- Sire: Anabaa
- Grandsire: Danzig
- Dam: Allez Les Trois
- Damsire: Riverman
- Sex: Stallion
- Foaled: 12 April 1998
- Country: United Kingdom
- Colour: Bay
- Breeder: Haras d'Etreham & M3 Elevage
- Owner: Charles Mimouni
- Trainer: Carlos Lerner
- Record: 14: 4-3-2
- Earnings: £522,939

Major wins
- Prix Noailles (2001) Prix du Jockey Club (2001) Grand Prix de Chantilly (2002)

= Anabaa Blue =

British-bred Thoroughbred racehorse

Anabaa Blue (foaled 12 April 1998) is a British-bred, French-trained Thoroughbred racehorse and sire. He was sired by the sprinter Anabaa out of Allez Les Trois, a mare with a very strong middle-distance pedigree. Between September 2000 and October 2002 he ran fourteen times and won four races. After showing moderate ability in two races as a juvenile he showed marked improvement in the following spring. After winning a minor stakes race on his debut, he won the Prix Noailles, finished a close second in the Prix Lupin and then recorded his most significant victory in the Prix du Jockey Club. He was beaten in his three remaining races as a three-year-old, but returned in the following year to win the Grand Prix de Chantilly and finish second in the Prix Foy. He was retired to stud at the end of his four-year-old season and has had some success as a sire of winners.

==Background==
Anabaa Blue is a bay horse with no white markings bred in the United Kingdom by the French breeders Haras d'Etreham. He was from the first crop of foals sired by Anabaa, the European Champion Sprinter on 1996. Anabaa went on to sire the outstanding racemare Goldikova and the Hong Kong Cup winner Precision. Anabaa Blue was the second foal of his dam Allez Les Trois, who won three races including the Prix de Flore. Allez Les Trois was a half-sister to the 2000 Guineas winner King's Best, Urban Sea, a mare who won the Prix de l'Arc de Triomphe and produced both Galileo and Sea the Stars, Turbaine by Trempolino dam of Tertullian by Miswaki and Anzille by Plugged Nickle dam of Anzillero by Law Society.

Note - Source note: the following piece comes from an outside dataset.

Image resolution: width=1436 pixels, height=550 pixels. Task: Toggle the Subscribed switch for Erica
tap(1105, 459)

In August 1999, the yearling was consigned to the Deauville sale and was bought for ₣650,000 by Charles Mimouni. He was sent into training with the Argentinian-born Carlos Lerner at Maisons-Laffitte and was ridden in all but one of his races by the Belgian jockey Christophe Soumillon.

==Racing career==
===2000: two-year-old season===
Anabaa Blue began his racing career by finishing third in a maiden race over 1600 metres at Chantilly Racecourse on 15 September. A month later he appeared in the Prix de Blaison over the same distance at Longchamp Racecourse and finished third again, beaten three quarters of a length and one and a half lengths by Leger and Technicolor Lover.

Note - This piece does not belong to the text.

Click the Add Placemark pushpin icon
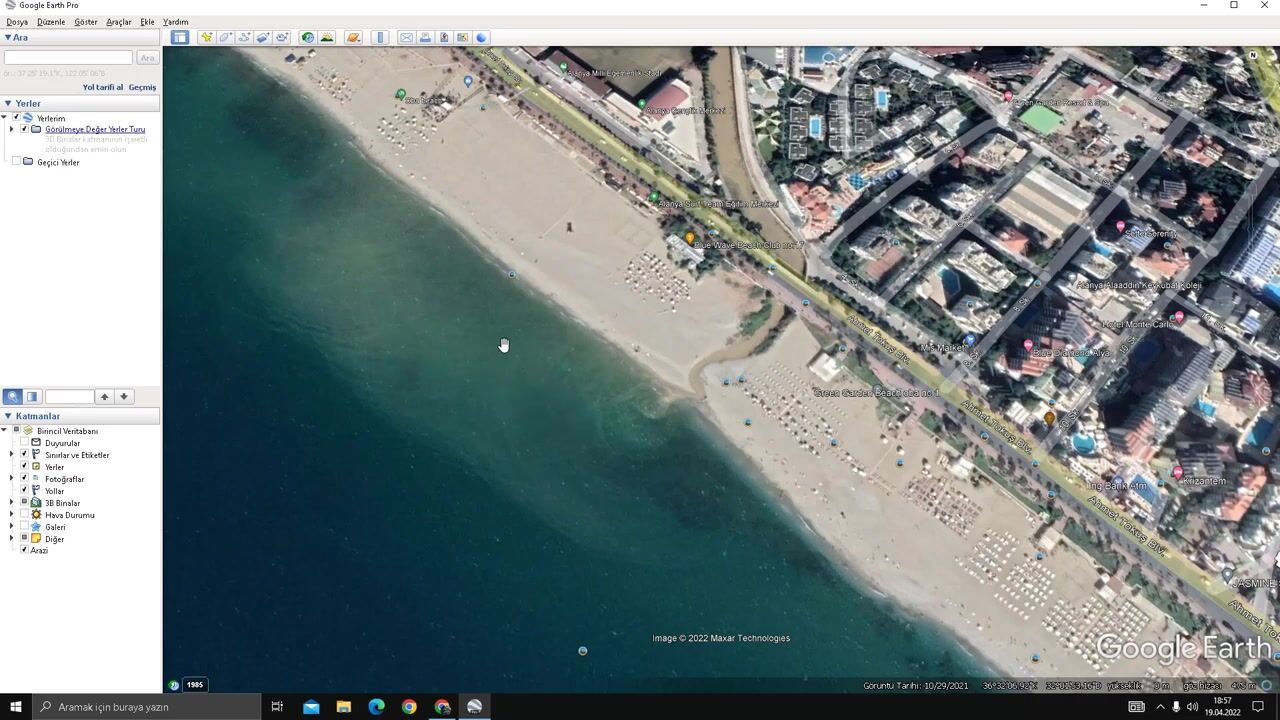1280x720 pixels. coord(206,37)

===2001: three-year-old season===
Anabaa Blue began his second season in the Prix Aqua Tinte II over 2000 metres on heavy ground at Maisons-Laffitte Racecourse on 2 March. Starting the 8/5 favourite he took the lead approaching the last 200 metres and won easily by three lengths from Art Contemporain. On 8 April, the colt was moved up in class for the Group Two Prix Noailles (a trial race for the Prix du Jockey Club) run over 2200 metres at Longchamp and was made favourite against five opponents. He led from the start, went clear of his opponents in the closing stages and won by six lengths from Gris de Fer with the Zetland Stakes winner Worthily two lengths back in third. Lerner commented "We've always thought a lot of Anabaa Blue and now he's proved himself to be one of the best in France. The main target is the Jockey-Club. He has taken time to come to himself and has done well during the winter. I think he will be just as good on better ground". The colt was stepped up in class again for the Group One Prix Lupin and started odds-on favourite ahead of the Critérium de Maisons-Laffitte winner Amiwain, the Aidan O'Brien-trained Milan and the Royal Lodge Stakes winner Atlantis Prince. He took the lead 400 metres from the finish but was overtaken by the outsider Chichicastenango and beaten a head, with Milan a neck away in third.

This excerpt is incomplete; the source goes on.